(Saved entries)
------------------------------
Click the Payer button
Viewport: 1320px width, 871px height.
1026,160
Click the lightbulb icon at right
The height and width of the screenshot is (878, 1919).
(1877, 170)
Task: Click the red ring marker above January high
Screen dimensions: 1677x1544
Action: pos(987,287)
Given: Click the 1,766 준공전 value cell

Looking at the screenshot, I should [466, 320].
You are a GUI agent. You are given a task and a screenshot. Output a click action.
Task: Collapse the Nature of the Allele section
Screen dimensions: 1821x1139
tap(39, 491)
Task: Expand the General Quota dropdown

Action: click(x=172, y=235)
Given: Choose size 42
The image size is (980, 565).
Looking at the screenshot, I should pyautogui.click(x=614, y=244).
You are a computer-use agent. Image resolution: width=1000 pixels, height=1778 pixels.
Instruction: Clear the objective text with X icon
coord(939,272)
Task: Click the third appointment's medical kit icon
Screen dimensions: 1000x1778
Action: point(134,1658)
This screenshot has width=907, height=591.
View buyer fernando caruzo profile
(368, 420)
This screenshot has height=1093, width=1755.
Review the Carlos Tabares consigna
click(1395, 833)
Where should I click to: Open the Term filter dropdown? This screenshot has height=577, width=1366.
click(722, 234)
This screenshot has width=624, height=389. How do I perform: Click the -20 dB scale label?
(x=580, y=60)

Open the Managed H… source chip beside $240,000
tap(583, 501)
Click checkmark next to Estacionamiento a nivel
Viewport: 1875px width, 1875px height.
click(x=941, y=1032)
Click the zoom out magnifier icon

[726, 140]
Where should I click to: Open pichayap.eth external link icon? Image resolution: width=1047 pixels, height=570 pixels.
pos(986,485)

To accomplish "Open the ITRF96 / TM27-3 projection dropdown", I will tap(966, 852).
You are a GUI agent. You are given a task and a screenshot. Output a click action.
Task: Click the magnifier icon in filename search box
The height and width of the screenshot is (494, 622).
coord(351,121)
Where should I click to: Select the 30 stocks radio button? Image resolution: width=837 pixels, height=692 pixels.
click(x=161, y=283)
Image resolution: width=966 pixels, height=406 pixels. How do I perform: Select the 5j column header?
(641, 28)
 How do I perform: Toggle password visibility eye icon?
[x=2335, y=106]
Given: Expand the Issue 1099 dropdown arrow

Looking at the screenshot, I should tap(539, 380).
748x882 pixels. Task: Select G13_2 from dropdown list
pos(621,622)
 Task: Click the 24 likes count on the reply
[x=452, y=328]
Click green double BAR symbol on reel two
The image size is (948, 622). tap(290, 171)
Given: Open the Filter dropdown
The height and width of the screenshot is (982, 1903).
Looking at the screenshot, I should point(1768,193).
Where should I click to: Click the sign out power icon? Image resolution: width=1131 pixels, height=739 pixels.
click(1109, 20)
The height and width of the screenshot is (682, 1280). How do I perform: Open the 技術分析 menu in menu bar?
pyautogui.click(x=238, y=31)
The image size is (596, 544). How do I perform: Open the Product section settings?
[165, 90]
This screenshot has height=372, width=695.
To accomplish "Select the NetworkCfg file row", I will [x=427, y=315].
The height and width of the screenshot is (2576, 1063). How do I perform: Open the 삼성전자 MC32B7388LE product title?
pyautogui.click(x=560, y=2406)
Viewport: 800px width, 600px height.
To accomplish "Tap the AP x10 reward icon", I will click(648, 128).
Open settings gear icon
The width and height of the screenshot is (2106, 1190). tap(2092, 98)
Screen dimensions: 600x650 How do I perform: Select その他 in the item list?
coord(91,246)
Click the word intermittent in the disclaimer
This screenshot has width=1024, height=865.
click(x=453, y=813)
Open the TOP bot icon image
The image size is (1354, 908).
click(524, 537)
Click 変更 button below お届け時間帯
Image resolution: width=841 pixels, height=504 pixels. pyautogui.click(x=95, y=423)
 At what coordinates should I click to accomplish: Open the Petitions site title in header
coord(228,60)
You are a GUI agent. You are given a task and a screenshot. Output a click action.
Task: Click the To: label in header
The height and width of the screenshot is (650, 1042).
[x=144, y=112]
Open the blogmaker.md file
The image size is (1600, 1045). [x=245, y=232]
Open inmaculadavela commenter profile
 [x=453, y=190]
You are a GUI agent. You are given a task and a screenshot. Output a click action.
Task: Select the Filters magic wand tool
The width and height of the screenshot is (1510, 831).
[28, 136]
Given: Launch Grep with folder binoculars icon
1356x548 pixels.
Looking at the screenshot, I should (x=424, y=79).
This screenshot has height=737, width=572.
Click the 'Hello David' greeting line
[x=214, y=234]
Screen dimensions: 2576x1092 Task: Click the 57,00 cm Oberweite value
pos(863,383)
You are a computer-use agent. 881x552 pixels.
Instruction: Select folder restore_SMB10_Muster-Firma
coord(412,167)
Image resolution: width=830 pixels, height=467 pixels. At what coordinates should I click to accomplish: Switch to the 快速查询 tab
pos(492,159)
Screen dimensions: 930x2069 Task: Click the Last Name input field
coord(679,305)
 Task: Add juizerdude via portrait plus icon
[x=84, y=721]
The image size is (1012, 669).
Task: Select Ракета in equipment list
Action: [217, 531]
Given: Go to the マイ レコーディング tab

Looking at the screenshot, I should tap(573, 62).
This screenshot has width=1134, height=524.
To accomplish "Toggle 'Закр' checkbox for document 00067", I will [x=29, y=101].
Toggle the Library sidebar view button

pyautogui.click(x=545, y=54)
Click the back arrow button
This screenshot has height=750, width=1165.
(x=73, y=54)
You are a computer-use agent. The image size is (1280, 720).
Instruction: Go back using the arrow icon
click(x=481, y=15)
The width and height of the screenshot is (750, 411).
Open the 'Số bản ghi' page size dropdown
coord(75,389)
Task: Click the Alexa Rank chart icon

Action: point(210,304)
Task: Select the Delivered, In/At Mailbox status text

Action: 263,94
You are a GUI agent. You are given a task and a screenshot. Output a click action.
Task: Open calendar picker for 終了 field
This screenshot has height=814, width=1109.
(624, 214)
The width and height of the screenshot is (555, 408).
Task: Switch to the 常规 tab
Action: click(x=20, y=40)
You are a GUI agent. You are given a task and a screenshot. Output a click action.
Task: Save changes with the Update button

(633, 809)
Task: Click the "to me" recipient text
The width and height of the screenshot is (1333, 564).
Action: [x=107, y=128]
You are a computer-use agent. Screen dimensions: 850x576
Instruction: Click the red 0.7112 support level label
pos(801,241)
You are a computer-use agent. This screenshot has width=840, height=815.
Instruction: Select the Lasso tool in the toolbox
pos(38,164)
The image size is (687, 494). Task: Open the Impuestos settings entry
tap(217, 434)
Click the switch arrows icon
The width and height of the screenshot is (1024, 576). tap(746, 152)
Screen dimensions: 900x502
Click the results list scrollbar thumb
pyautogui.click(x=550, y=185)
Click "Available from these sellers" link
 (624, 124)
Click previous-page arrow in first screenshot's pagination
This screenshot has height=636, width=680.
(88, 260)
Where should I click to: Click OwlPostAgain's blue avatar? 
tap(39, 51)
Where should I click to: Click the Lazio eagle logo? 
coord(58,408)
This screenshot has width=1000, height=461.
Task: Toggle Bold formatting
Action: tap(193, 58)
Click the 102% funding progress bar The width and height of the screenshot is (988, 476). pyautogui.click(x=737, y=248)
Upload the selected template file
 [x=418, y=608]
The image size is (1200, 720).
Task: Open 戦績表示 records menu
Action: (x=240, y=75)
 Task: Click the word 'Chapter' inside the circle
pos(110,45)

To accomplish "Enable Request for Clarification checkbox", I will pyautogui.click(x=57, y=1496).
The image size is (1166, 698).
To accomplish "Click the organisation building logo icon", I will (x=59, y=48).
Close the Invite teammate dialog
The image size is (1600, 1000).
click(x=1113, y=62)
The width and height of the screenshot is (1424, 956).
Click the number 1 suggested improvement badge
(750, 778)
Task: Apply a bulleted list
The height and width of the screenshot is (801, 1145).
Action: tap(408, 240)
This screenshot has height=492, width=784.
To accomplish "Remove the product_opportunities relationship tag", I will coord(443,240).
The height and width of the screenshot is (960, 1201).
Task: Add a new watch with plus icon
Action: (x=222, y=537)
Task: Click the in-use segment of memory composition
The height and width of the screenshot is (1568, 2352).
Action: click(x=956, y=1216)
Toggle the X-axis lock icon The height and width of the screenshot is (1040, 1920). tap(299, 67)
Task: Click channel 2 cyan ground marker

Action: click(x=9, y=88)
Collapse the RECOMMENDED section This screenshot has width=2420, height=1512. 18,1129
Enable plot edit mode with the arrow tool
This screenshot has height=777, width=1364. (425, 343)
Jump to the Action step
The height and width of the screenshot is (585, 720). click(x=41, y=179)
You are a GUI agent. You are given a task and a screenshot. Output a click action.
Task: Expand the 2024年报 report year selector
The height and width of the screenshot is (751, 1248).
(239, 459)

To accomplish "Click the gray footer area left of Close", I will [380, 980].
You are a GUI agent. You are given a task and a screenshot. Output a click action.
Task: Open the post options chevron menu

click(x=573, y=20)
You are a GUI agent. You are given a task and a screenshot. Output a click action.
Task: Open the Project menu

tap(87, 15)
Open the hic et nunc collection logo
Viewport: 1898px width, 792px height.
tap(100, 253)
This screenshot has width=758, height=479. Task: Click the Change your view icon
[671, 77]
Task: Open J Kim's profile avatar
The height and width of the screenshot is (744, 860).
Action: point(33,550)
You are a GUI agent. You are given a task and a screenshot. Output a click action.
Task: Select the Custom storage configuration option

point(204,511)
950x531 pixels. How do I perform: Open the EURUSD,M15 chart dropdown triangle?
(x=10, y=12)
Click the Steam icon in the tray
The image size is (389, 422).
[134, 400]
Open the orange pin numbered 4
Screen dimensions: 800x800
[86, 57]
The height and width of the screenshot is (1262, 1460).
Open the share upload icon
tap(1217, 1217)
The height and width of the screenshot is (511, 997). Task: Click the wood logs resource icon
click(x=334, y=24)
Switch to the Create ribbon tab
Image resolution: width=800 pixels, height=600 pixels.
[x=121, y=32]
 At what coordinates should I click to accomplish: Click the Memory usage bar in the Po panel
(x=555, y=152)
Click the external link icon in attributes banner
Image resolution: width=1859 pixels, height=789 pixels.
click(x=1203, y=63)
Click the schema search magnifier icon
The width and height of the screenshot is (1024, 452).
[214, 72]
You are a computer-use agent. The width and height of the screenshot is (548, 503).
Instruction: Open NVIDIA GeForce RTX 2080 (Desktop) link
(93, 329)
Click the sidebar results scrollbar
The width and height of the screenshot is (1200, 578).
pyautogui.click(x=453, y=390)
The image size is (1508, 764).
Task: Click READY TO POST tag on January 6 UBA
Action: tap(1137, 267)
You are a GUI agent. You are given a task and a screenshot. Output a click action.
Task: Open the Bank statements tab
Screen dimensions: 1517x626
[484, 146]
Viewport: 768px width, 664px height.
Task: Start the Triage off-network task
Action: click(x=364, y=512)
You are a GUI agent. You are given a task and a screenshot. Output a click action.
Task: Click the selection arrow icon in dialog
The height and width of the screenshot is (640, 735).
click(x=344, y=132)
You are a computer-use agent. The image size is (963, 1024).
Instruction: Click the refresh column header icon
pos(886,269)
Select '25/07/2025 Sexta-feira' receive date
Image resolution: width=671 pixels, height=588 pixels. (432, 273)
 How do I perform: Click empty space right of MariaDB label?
------------------------------
• **WHAT THE TASK REQUIRES**:
Count each line above in which the string "dialog" appears, then state only the total.

• **RESPONSE AREA**:
2